>> Start Dataset excerpts

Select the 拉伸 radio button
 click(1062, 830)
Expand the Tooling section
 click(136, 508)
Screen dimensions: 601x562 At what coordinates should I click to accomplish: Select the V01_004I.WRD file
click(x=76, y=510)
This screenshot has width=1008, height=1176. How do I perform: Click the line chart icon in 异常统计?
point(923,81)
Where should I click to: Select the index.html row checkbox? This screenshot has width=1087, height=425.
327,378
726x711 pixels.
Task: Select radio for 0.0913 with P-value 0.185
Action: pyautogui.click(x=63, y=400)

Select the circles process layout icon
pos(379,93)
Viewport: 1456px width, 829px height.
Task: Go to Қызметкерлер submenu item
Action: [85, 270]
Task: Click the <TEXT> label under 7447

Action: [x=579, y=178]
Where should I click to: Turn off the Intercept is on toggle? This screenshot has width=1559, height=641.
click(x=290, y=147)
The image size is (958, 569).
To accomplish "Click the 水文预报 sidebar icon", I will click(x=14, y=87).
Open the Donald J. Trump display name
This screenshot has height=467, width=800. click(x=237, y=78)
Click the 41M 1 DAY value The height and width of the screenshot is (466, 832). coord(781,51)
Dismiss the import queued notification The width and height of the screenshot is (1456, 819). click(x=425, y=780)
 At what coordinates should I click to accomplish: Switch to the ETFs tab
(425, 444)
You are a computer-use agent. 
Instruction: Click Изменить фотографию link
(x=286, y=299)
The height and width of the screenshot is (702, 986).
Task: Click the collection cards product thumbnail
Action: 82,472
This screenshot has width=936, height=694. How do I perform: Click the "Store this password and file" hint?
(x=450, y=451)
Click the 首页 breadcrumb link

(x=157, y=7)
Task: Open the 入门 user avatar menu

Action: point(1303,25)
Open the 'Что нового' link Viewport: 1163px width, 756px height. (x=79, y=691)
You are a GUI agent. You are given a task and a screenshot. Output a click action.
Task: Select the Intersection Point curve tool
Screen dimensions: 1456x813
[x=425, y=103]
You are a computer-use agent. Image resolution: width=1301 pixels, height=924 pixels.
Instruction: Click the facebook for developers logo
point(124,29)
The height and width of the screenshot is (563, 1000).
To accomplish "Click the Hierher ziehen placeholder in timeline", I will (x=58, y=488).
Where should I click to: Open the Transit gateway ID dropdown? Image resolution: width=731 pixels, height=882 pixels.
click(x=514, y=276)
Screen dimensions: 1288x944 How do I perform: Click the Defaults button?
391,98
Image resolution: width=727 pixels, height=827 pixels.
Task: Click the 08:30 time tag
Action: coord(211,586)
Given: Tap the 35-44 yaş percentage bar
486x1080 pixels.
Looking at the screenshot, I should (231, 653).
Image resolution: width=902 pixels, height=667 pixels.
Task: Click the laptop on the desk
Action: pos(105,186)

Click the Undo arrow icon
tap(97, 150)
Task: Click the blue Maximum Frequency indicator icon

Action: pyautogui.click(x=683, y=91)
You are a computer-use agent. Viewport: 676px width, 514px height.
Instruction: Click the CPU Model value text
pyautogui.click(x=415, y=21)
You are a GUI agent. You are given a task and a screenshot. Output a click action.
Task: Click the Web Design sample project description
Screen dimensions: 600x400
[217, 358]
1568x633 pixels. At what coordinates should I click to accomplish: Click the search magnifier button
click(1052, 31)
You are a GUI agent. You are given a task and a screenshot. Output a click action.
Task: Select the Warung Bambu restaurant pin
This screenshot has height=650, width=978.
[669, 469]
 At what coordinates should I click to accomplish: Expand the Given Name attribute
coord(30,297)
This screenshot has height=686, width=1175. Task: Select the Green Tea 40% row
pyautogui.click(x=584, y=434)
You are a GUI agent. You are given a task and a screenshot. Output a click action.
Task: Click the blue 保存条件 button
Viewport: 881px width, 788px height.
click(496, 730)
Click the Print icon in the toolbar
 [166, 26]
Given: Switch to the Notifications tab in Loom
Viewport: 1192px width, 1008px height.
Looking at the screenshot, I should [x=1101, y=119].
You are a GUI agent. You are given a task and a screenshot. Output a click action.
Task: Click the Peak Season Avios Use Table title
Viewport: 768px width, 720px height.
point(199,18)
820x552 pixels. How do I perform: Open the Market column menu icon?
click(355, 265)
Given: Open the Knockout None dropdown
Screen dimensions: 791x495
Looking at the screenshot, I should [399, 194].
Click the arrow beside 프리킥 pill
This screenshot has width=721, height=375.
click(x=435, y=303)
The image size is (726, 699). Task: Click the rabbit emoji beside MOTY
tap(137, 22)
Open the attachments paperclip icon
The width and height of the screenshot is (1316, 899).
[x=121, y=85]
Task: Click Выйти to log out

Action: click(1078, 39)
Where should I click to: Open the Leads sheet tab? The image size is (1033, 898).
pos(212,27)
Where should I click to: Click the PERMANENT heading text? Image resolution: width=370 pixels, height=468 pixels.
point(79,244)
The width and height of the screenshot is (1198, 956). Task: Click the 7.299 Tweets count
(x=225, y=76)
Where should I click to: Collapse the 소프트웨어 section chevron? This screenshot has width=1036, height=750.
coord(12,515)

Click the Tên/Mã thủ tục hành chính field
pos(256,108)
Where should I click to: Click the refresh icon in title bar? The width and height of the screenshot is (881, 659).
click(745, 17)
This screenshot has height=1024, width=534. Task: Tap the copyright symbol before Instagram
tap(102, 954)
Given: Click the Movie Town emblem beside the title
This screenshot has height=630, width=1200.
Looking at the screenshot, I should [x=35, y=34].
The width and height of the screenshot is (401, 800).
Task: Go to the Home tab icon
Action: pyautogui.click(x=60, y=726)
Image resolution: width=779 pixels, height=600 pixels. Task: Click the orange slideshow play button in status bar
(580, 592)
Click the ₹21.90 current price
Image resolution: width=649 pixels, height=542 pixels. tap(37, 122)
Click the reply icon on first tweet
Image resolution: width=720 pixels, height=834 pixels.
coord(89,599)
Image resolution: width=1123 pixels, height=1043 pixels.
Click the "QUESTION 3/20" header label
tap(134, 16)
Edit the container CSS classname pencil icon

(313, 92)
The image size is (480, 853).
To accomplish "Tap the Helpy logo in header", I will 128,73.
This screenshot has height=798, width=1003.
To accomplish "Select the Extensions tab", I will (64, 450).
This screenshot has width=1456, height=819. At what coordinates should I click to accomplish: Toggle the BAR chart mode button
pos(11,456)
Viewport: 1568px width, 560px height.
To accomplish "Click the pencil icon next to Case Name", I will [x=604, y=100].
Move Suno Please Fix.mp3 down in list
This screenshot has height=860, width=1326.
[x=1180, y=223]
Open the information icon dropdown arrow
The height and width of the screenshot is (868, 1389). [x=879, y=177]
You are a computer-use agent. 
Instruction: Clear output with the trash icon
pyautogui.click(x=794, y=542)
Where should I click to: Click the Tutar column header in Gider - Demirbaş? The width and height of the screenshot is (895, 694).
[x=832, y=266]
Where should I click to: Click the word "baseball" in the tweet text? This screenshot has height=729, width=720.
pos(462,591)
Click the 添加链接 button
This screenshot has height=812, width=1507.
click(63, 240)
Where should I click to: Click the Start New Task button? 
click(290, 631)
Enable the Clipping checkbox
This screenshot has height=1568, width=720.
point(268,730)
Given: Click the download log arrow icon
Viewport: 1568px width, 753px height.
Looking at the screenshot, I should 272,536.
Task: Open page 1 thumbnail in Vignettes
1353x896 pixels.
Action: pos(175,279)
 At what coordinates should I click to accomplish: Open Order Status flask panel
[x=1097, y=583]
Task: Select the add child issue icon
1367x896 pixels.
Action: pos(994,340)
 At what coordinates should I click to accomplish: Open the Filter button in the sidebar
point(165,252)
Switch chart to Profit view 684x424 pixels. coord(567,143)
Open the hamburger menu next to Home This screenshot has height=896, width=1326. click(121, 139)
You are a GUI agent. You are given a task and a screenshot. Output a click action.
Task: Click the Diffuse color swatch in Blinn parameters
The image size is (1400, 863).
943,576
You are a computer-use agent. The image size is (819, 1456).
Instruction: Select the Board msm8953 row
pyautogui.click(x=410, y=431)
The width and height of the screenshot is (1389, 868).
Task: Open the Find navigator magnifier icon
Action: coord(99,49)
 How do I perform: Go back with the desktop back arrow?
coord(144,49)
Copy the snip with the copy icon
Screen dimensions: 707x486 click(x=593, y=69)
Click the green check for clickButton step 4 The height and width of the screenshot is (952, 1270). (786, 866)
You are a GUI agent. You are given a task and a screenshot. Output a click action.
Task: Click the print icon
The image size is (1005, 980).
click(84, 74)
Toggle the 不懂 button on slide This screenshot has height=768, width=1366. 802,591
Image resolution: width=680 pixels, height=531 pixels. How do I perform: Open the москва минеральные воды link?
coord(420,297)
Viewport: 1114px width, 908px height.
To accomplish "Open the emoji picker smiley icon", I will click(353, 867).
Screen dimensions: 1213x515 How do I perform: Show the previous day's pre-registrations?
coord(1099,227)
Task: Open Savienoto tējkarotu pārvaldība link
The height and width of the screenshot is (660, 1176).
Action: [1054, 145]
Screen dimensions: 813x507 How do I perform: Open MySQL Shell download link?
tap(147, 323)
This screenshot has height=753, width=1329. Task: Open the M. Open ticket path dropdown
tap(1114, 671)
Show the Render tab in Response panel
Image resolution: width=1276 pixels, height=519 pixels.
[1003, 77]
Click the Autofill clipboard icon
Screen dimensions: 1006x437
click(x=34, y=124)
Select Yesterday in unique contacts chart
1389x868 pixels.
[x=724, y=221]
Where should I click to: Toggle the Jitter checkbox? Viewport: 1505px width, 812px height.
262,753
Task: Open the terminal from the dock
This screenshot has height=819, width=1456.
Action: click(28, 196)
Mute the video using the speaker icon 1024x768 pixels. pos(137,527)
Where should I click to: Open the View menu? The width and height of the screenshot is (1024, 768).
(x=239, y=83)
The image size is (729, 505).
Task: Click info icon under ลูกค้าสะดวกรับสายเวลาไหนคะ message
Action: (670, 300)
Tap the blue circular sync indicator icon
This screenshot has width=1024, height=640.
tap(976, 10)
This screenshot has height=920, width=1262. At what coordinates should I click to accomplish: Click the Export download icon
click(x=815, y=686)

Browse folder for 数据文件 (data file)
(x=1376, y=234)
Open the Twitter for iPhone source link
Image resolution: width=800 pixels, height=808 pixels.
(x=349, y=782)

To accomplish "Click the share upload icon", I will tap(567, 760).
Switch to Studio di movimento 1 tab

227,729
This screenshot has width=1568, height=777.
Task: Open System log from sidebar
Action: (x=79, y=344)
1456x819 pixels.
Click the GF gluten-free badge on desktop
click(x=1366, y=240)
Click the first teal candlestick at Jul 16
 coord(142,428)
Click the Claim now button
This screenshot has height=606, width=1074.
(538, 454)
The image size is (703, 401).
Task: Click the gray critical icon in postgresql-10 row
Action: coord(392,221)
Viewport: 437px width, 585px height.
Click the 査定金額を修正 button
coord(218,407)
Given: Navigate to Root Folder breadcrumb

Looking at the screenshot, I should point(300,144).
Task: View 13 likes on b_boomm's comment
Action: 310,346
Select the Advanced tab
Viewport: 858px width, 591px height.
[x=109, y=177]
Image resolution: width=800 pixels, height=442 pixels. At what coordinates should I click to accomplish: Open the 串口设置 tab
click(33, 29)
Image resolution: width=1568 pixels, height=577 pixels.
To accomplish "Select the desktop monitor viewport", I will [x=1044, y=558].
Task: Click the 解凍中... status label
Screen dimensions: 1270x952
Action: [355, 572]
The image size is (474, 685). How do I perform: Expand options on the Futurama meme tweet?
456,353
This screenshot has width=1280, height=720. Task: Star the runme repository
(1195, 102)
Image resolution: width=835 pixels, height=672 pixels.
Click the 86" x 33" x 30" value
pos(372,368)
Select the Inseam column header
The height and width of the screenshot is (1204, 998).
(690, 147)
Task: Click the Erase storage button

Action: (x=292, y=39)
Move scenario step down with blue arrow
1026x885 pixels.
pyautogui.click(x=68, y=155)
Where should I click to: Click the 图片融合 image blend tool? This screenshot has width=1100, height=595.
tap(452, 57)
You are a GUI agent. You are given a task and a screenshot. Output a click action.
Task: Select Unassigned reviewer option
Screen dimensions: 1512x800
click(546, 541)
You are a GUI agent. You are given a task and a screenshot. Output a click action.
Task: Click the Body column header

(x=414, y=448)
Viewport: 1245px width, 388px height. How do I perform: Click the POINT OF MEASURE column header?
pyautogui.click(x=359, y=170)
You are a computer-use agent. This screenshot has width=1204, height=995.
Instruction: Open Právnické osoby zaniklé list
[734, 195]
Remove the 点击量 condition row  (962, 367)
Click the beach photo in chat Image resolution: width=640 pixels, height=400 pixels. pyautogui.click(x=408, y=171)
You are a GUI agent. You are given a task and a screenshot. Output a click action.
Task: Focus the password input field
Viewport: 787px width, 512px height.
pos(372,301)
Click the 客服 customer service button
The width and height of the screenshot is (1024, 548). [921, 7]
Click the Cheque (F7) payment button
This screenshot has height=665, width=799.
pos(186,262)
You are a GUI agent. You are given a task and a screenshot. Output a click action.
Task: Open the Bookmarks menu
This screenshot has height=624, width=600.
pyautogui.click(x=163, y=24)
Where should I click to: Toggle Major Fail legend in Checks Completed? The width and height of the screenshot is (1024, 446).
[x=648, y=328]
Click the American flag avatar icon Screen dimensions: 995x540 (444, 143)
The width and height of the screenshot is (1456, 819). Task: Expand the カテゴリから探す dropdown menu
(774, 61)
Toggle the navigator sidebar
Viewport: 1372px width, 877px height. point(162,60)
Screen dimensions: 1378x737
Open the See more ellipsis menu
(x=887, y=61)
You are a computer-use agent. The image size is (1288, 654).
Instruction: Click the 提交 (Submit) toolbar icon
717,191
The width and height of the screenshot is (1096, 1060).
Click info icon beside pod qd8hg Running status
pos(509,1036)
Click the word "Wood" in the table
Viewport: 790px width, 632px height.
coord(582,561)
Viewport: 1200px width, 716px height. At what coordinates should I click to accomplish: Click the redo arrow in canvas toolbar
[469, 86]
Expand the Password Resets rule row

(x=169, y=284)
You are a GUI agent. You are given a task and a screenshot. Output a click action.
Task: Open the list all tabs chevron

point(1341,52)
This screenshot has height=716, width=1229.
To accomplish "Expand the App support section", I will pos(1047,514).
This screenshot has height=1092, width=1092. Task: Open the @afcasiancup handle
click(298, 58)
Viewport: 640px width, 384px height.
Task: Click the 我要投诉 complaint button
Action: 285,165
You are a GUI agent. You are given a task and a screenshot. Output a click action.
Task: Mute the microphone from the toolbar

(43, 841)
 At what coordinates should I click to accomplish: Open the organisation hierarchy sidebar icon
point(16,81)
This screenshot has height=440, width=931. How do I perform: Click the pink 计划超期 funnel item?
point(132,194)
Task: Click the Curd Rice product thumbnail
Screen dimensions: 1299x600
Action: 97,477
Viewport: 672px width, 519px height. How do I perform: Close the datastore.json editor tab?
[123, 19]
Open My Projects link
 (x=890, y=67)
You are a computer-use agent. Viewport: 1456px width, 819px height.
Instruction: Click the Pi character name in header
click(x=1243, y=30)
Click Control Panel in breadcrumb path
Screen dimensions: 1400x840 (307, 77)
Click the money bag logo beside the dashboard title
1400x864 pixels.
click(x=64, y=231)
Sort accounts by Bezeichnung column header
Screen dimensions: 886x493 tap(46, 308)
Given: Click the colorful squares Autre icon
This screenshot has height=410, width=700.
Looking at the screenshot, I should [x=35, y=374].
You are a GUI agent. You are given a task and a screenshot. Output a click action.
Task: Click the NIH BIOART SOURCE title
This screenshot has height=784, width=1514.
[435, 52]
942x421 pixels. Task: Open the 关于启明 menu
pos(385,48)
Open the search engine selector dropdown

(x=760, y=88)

>> End Dataset excerpts

▶ **What you will do**: Return every line of the items above that contains the string "product", matching case exactly.

▶ **Finished task**:
Task: Click the collection cards product thumbnail
Task: Click the Curd Rice product thumbnail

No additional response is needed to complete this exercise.